=== Excerto do texto ===
Nestes dias “de ir a banhos”, a liturgia, e particularmente a Palavra de Deus que se faz de novo ouvir e é proclamada por nós, reveste-se de uma especial acutilância, faz-se verdadeiro Magnificat!
Depois do “Come, bebe, descansa e diverte-te, pois tens riqueza que chegue para muitos anos” (Lc. 12, 19), hoje recorda-nos que somos “peregrinos sobre a terra” (“Meu pai era um arameu errante! – Dt. 26, 5). “Não temas, pequenino rebanho, porque aprouve ao vosso Pai dar-vos o Reino”… mas (há sempre um MAS) “Felizes aqueles que, ao chegar, o senhor encontrar vigilantes!” Porque, apesar de o Reino estar ao alcance de todos e ser para todos… há que vigiar.
Desde tempos antigos, e sobretudo inspirados pelo nosso pai Abraão, que sabemos que a fé significa partir… Abraão partiu porque estava atento ao chamamento. Somos um povo peregrino…
Mas quererá isso dizer que não temos raízes, que não somos de lado nenhum? Somos e não somos. Há muito que temos consciência de que estamos neste barco chamada Terra e de que não temos outra, mesmo antes da Ecologia “estar na moda”; cedo percebemos que temos que respeitar a Terra e só levar para o caminho o que é extremamente necessário, “Ide, (…) Não leveis bolsa, nem saco, nem sandálias.”
E sim, temos as nossas raízes, tantas vezes como as dos salgueiros, sempre à busca da frescura dos rios (Ez 17, 5), raízes de uma fé que é transmitida de geração em geração, qual “passagem de testemunho” como o da oração daquela “mãe por trás da cortina” (Pedro Castro Cruz, na Homilia de um passado Domingo); e temos igualmente o testemunho de imigrantes e emigrantes que, de regresso ao nosso país, de norte a sul, do continente às ilhas, trazem consigo a fé burilada por essa Europa fora e até por países irmãos mais quentes, doces, coloridos e transatlânticos.
=== Linhas apresentadas ===
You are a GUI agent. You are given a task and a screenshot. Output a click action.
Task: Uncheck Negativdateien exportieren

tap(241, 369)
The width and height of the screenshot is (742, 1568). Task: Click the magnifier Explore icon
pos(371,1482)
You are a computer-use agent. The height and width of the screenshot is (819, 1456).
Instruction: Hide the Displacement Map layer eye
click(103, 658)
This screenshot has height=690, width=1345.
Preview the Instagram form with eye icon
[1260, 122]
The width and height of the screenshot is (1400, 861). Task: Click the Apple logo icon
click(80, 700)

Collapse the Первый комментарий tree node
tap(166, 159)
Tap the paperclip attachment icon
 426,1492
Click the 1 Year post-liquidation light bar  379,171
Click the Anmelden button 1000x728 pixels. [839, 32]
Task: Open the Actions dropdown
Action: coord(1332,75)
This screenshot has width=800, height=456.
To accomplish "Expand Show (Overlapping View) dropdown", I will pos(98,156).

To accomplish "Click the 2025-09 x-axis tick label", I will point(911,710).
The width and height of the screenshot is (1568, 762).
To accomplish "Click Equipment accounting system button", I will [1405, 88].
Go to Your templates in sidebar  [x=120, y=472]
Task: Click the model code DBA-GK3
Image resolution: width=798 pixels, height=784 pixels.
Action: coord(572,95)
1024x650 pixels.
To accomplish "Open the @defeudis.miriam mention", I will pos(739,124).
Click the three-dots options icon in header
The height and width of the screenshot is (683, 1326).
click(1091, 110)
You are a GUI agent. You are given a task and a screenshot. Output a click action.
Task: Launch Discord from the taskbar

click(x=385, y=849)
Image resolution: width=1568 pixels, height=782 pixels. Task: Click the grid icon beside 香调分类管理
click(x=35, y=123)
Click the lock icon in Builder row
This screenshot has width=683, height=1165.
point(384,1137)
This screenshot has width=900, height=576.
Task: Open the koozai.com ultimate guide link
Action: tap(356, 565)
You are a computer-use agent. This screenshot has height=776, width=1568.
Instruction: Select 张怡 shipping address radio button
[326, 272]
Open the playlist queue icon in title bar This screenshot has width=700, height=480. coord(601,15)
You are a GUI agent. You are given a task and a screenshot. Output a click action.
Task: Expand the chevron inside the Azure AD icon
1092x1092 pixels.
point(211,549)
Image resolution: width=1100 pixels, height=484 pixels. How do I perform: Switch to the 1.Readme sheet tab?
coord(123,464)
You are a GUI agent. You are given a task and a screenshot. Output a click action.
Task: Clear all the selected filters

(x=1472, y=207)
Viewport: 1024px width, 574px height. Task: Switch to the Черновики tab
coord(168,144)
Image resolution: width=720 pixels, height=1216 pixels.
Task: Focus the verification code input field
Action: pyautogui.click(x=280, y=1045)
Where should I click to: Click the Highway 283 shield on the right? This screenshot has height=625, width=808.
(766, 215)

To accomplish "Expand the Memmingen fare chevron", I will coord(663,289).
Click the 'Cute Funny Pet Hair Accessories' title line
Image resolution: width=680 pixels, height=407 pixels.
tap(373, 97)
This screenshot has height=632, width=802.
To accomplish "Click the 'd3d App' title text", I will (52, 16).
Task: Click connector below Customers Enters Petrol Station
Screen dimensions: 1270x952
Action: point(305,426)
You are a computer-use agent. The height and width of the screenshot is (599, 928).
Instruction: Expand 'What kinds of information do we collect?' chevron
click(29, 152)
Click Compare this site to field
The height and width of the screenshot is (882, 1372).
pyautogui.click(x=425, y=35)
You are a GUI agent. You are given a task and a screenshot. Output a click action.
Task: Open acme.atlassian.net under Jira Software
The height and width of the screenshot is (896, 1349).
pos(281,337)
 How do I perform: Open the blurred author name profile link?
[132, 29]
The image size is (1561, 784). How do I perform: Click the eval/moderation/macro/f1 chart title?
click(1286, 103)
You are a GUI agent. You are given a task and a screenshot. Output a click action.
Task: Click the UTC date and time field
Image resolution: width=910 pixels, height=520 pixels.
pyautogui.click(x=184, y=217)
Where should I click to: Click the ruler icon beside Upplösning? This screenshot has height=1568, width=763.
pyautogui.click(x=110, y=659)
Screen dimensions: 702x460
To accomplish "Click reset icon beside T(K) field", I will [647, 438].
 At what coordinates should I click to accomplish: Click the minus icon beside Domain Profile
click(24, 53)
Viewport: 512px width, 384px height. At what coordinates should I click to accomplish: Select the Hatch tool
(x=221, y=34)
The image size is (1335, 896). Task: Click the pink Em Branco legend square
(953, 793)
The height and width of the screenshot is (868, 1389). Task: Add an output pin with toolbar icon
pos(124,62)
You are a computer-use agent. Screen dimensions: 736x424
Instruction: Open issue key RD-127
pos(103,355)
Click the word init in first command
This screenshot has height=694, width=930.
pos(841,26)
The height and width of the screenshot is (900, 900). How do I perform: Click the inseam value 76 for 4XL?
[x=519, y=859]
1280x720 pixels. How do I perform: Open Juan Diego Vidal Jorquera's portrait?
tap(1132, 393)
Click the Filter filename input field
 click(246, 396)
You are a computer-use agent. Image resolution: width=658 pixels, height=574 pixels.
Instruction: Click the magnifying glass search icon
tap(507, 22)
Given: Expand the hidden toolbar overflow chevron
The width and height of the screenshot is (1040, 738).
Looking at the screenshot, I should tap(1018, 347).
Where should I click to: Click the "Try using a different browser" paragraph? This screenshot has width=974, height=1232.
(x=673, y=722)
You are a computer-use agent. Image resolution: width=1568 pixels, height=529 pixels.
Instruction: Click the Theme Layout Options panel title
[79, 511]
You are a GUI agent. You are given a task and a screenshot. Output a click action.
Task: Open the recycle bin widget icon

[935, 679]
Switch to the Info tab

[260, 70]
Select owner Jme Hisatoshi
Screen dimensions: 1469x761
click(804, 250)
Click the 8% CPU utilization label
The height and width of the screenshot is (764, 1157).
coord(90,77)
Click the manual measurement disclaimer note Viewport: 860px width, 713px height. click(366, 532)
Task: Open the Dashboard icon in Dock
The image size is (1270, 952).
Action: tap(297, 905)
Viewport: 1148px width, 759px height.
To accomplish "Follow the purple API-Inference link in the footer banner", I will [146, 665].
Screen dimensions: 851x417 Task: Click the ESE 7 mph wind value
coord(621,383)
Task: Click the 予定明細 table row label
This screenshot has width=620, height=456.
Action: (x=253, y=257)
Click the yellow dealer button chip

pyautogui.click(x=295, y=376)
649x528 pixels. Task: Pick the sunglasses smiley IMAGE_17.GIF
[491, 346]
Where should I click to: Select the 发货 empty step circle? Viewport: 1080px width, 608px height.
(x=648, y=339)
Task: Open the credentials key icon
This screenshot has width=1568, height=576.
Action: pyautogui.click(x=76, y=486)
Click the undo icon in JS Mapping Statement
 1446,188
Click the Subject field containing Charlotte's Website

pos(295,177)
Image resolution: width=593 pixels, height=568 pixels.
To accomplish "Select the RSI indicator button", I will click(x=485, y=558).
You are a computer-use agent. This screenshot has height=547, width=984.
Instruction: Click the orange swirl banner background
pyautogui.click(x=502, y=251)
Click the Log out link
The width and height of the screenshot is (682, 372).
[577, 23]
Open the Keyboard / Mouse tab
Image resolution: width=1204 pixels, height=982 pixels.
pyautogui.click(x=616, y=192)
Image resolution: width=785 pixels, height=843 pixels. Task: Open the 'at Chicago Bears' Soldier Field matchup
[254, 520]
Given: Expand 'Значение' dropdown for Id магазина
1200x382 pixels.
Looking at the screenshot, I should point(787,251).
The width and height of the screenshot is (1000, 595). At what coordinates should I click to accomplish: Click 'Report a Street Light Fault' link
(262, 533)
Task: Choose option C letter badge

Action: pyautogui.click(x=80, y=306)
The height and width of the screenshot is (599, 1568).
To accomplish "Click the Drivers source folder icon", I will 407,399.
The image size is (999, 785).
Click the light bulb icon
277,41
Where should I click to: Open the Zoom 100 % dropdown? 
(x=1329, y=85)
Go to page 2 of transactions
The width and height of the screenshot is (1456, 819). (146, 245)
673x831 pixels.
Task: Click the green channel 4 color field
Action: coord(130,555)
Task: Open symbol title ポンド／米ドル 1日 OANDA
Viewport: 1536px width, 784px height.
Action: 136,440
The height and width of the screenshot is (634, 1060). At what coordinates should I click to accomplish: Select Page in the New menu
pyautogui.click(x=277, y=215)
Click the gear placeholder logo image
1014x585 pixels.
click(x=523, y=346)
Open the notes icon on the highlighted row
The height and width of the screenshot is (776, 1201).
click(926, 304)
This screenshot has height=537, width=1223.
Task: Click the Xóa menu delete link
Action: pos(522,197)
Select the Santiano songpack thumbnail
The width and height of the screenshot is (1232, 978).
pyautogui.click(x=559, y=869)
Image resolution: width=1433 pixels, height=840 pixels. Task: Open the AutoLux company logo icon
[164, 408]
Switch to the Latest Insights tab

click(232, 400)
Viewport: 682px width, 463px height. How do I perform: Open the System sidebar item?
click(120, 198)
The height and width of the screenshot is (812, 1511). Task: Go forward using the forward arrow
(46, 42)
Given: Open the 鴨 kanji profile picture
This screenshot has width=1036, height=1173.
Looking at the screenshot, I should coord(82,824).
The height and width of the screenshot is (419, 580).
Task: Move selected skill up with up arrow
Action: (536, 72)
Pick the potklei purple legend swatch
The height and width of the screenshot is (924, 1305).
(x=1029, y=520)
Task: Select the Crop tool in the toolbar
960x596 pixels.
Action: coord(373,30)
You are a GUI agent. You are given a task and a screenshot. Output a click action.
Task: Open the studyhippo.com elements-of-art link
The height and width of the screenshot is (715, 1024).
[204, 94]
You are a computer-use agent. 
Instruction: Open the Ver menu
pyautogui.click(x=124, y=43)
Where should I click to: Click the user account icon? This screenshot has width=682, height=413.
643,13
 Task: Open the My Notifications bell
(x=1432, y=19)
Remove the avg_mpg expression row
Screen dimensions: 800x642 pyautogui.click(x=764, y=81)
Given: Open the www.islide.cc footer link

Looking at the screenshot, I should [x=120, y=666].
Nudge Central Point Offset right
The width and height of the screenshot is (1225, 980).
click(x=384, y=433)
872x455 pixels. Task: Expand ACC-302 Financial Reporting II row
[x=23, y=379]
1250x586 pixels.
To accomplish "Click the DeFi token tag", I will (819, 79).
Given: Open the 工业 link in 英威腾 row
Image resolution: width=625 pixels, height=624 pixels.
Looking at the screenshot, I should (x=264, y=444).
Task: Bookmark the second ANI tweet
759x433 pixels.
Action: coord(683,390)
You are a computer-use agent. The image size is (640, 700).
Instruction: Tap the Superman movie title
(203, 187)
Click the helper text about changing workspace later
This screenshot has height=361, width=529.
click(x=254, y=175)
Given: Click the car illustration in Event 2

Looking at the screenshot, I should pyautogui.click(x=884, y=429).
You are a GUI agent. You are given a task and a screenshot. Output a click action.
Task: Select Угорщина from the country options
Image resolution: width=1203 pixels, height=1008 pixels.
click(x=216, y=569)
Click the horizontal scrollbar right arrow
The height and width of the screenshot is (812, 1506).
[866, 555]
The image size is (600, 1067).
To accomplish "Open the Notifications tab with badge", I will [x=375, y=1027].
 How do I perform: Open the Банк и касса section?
===
- **Objetivo do exercício**: Atualize o excerto sobre a fé peregrina: reescreva tudo desde "E sim, temos" até "coloridos e transatlânticos.", pondo "choupos" no lugar de "salgueiros". As linhas não contam para nada aqui.

- **Exercício resolvido**:
E sim, temos as nossas raízes, tantas vezes como as dos choupos, sempre à busca da frescura dos rios (Ez 17, 5), raízes de uma fé que é transmitida de geração em geração, qual “passagem de testemunho” como o da oração daquela “mãe por trás da cortina” (Pedro Castro Cruz, na Homilia de um passado Domingo); e temos igualmente o testemunho de imigrantes e emigrantes que, de regresso ao nosso país, de norte a sul, do continente às ilhas, trazem consigo a fé burilada por essa Europa fora e até por países irmãos mais quentes, doces, coloridos e transatlânticos.